Güzelliğin vatanı olduğu gibi, şehvetin, vahşetin de yurdu vardır elbet. Güzelliğin vatanı gönül Medine'sidir ve orda Muhammedî güller açar. Harflerle gül kokusunu gönlüme saçan el! Mânâ yüklü satırların, atomdan daha şiddetli olduğunu biliyor musun? Hangi tecâhül-i ârifin şifresinde saklanıyorsun? Vahşetin yurdu ise şehvet mısırıdır ki, orada firavun zakkumları boy verir.
Medine gülistanında, Muhammedî ruha bürünüp, içimde inleyen harflerin, yüzümün ince liflerinde sırlara bürünüp yürürken, sırrıma agâh olan gönül! Âdem’in yalnızlığındaki gözyaşlarının bir sırrı yok muydu? Her gözyaşı, Havva'ya sunulan bir harf değil miydi? Havva, bu harflerle okumamış mıydı kendini? Âdem, bu gözyaşlarıyla can yurdunda Havva'yı demlemiyor muydu? Bana sunduğun kadeh bu değil midir?
Mutlak Sevgili'den başkasına gönlünü açmayan erkeklerin gözlerinden imbik imbik Havva damlar. Havva gâh gülizarda güldür, kitapta harftir, kelimedir; gâh pınardır, denizdir. Hangi damlayı deniz boğmuştur? Âdem, Havva'nın limanı olmuştur. Havva hayattır, Hayy olanın sırrıdır.
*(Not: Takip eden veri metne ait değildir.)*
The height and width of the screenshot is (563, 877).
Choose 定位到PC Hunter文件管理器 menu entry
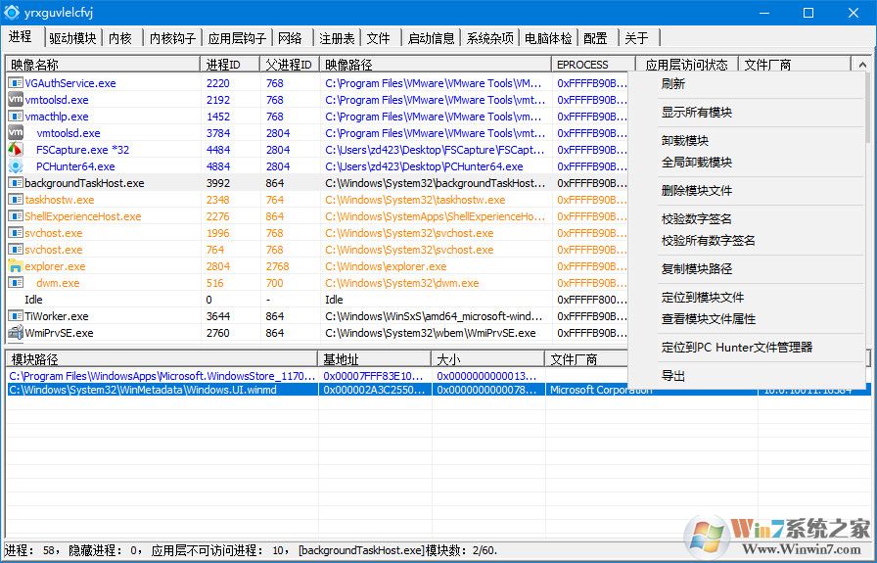(736, 348)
İnsanın ağzından dökülen harfler, can yurdunun elçileri değilse eğer, onlar onun "veled-i zinası"dır. Kulaklarda hayâ kilidi varsa "nesebi gayr-ı sahih" harflerden oluşan kelimeler, kulaklardan içeri girip kalbi zedeleyemez. Fakat gönül yurdu şehvetten, haramdan vurgun yemişse, orada, yalan imparatorluk kurar. Yalan imparatorluğunda gönül yetişmez ki, orada aşk filiz versin. Gönül, medeniyetin çocuğudur; oraya Medine kapısından girilir. Bunun için Batı'da gönül yetişmez, çünkü batının Medine’si yoktur.
Âlemde insan her şeyden etkilenir, fakat etkilendiği şeylerin tıpkısı değildir. Elma yedim, elma olmadım. Kuzu yedim, kuzu değilim; ancak elma da kuzu da bende cana dönüştü. Bir karıncanın izi bazen insanın sonsuzluğuna köprü olmaz mı?
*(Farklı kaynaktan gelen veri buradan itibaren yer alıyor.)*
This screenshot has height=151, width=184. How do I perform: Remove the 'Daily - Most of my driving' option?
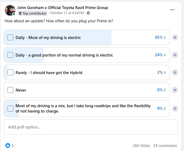tap(175, 37)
İçimde yatan harfleri çoğu zaman çığlıklar bile uyandıramaz, ama bir kalbin can eriten, ciğerdelen nâlesi onlara aşk elbisesi giydirebilir. Aşk meydanında hudut yoktur ki, harfleri tutabilesin. O meydana giren kurşunu yer ve nefsini öldürerek (ıslah ederek) ebediyyen dirilir.
"Kendi teessürlerinizin size yanlış okutması değil", inleyişinizin temelinde, bu meydanın mensubu olmak yatmaktadır. Yaralarınız derindir, ama her yaranız gönlünüze yol açmıştır. Hüznü anlayanın başka bir şey anlamaya ihtiyacı var mıdır? Hüznün kimlik cüzdanından Muhammedî nûr yansır. Hüzün, insanın canından cânanına, cânanından canına tuttuğu aynadır, orada yalnızca yokluğun AŞK denilen sırrı gözükür.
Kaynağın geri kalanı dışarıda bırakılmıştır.